If we want to convey the uncertainty about our point estimate, we are much better served using a confidence interval (CI). A CI is a symmetrical range of values within which values of repeated similar experiments are likely to lie. Our point estimate lies at the center of this range. The width of CIs represent the margin of error and are calculated using the spread of our data, sample size, and a sampling distribution, which are also used to calculate p-values. The important distinction is that the CI provides more context than a p-value because it includes the direction of the effect (e.g. whether a treatment increases or decreases risk of death) and is reported in the same units as the point estimate, while also indicating the uncertainty in our estimation .
The level (90%, 95%, 99%, etc.) of confidence chosen for the CI is entirely arbitrary. 95% is conventionally used in medical research since this number corresponds to our familiar significance level of 0.05. What does this percentage mean? A common misinterpretation is that the true value lies in this range 95% of the time. Instead, a 95% CI means if you performed the same experiment over and over with different samples of the population of interest, the true value would lie within the CI in 95% of those trials (assuming all assumptions needed to correctly compute the CI hold) .

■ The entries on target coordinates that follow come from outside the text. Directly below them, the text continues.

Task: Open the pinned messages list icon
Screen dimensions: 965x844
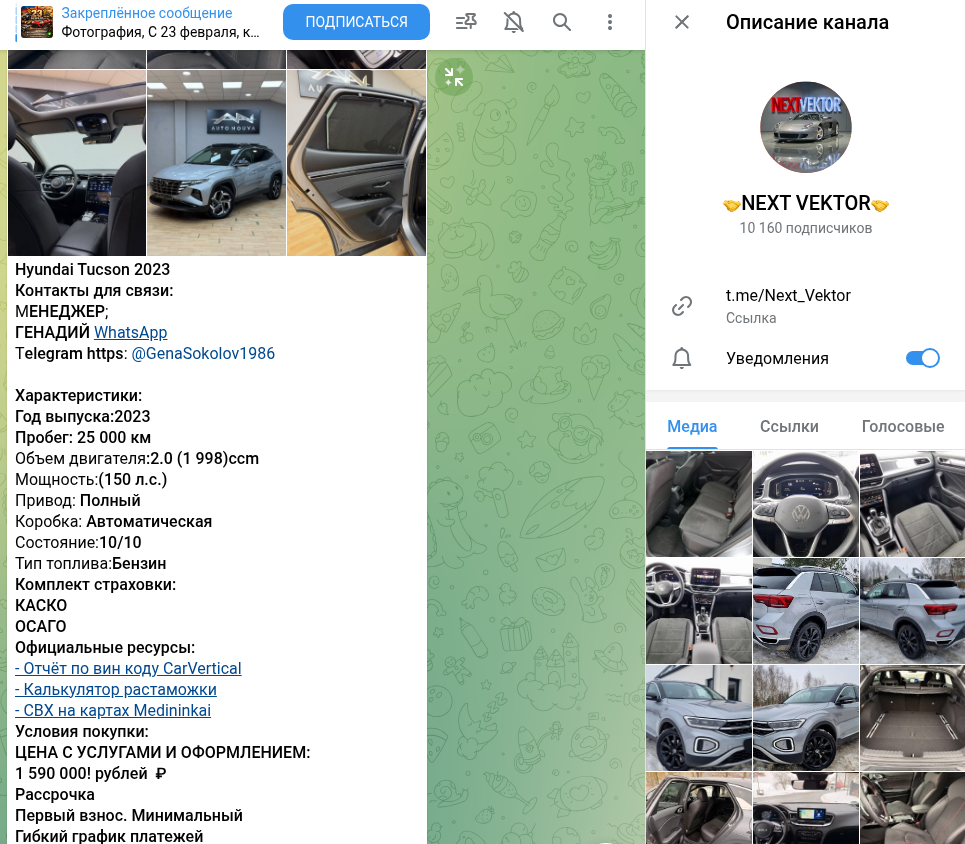Action: tap(466, 22)
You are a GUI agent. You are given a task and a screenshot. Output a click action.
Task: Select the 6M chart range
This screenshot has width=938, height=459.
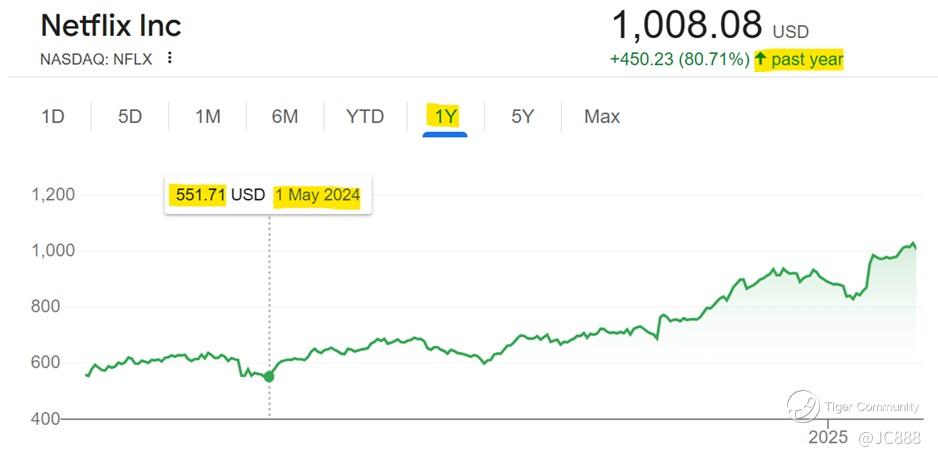(285, 116)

The width of the CI indicates the precision of our point estimate. For example, a point estimate of 5.5 difference may have a 95% CI of 3.5 to 7.5 (width of 4 units). A narrower interval spanning a range of two units (e.g. 95% CI, 4.5 to 6.5) indicates a more precise estimate of the same effect size than a wider CI with the same effect size (e.g. 95% CI, 3.5 to 7.5).
For example, let’s suppose a particular treatment reduced risk of death compared to placebo with an odds ratio of 0.5, and a 95% CI of 0.2 to 0.8. This means that, in our sample, the treatment reduced risk of death by 50% compared to placebo, and that the true reduction in risk is somewhere between 20% and 80%.

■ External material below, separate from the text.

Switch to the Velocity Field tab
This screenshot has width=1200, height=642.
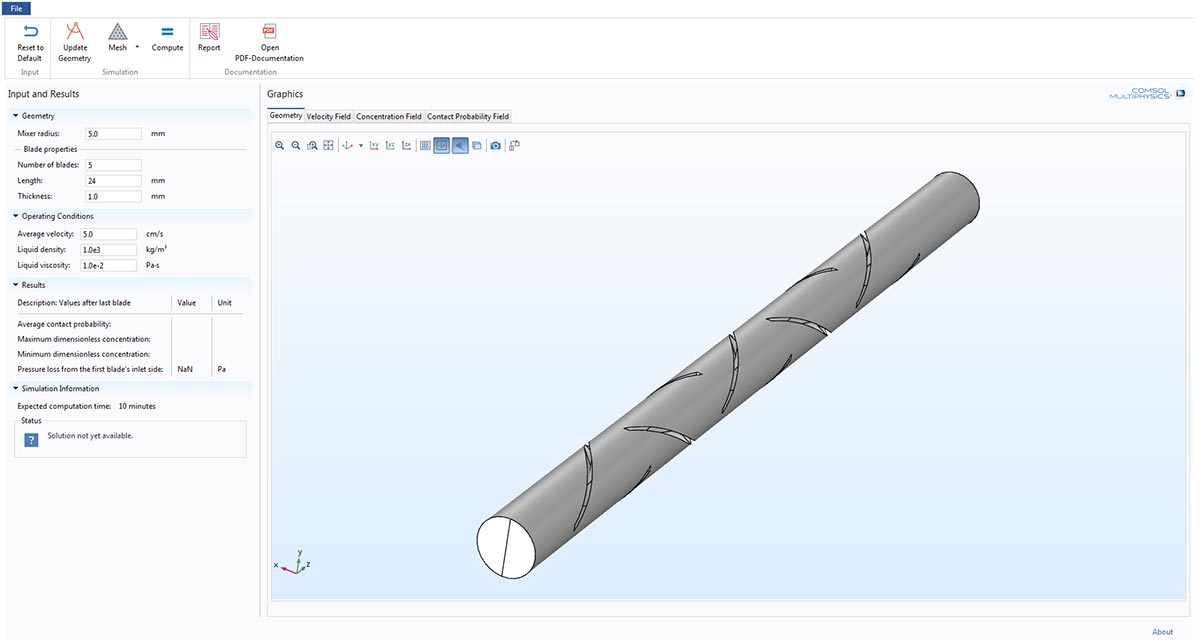(x=329, y=116)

It is important to note that a confidence interval is not a uniform distribution of probability and the values closest to the point estimate are more likely to be true than the values on the outer ends of the interval.
For those who insist on statistical hypothesis testing, confidence intervals even provide you with that information. If your CI does not contain the null hypothesis value (e.g. for a risk difference: null hypothesis =0, for a relative risk: null hypothesis=1), then your result is “statistically significant” (at the significance level corresponding to the CI). If the null hypothesis value does lie within the interval, the result is “not statistically significant”, but it is important to remember that this dichotomous thinking can be problematic for the reasons mentioned earlier.

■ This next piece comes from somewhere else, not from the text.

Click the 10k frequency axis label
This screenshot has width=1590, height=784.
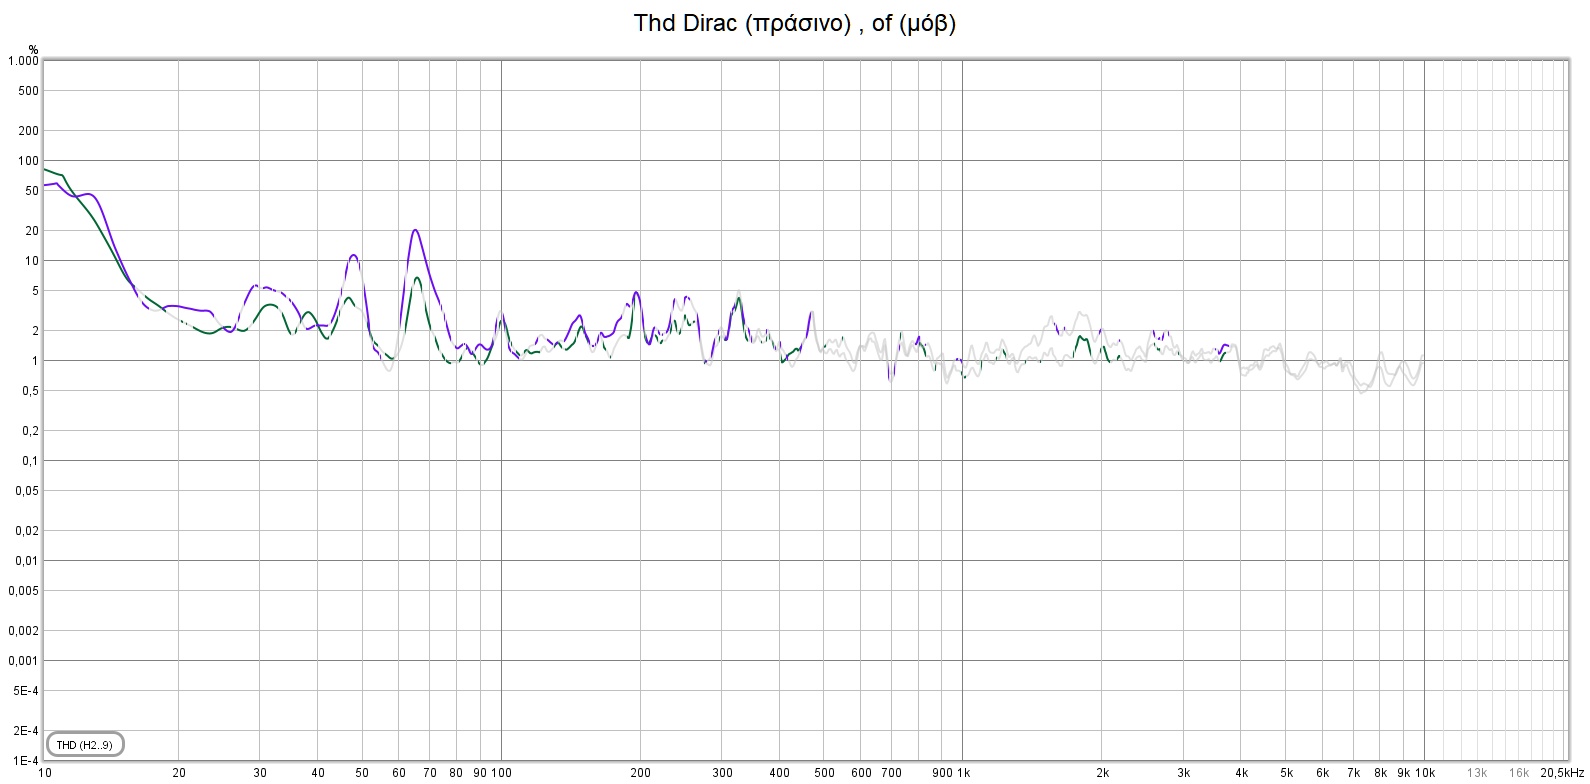[x=1425, y=773]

A great additional resource you can look at is an animated slide presentation, prepared by Steven Woloshin, which shows how the Cochrane logo was developed, and what it tells us.
In summary, p-values can be very misleading, especially when they are presented in the context of statistical hypothesis testing without corresponding point estimates and confidence intervals. Their use detracts from potentially interesting results that do not meet the significance threshold due to factors such as few outcome events. Failing to publish results because they are “not statistically significant” (which is not the same as finding “no association”) leads to damaging publication bias.
Instead of relying on uninformative p-values, I encourage you to report results using point estimates and their more informative confidence intervals and to be skeptical of research findings and claims that do not provide this information.